Problem to work on ::
State how many lines of the records below contain the word "height", giving the number and nothing else.

Supplied entries ::
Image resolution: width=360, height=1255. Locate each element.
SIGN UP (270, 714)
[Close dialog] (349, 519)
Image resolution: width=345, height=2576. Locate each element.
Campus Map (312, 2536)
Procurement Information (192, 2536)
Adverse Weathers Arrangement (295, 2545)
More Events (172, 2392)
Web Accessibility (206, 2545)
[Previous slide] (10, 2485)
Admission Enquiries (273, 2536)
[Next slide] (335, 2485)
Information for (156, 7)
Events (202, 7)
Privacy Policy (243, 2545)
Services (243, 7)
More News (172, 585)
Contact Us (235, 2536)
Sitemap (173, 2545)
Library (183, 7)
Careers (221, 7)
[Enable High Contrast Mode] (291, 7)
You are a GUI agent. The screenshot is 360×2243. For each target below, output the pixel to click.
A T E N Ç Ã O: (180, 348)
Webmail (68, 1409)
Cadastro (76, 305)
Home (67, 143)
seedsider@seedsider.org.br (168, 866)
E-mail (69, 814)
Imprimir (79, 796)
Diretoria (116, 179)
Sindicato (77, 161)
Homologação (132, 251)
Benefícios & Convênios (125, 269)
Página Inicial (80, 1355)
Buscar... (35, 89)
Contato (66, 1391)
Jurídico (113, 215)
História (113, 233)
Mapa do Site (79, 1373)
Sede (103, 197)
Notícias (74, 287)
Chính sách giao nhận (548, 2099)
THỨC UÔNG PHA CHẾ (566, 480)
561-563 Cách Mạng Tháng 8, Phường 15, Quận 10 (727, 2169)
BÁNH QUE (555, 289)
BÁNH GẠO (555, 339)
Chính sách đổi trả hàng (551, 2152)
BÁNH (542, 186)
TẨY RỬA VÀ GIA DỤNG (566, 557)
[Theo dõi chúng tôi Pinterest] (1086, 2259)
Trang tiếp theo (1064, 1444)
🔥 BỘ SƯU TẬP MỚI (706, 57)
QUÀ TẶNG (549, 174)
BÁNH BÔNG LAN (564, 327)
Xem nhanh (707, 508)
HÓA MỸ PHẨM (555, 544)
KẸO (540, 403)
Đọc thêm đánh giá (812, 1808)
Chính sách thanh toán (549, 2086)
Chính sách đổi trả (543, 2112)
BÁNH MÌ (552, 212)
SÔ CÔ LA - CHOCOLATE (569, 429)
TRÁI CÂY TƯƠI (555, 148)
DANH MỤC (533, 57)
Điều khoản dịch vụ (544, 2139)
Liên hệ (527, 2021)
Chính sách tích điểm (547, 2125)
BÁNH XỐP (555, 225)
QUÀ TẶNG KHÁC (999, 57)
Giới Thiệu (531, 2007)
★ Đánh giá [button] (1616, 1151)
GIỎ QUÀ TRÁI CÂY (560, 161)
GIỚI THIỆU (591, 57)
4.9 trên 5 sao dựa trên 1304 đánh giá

Solution to this problem ::
2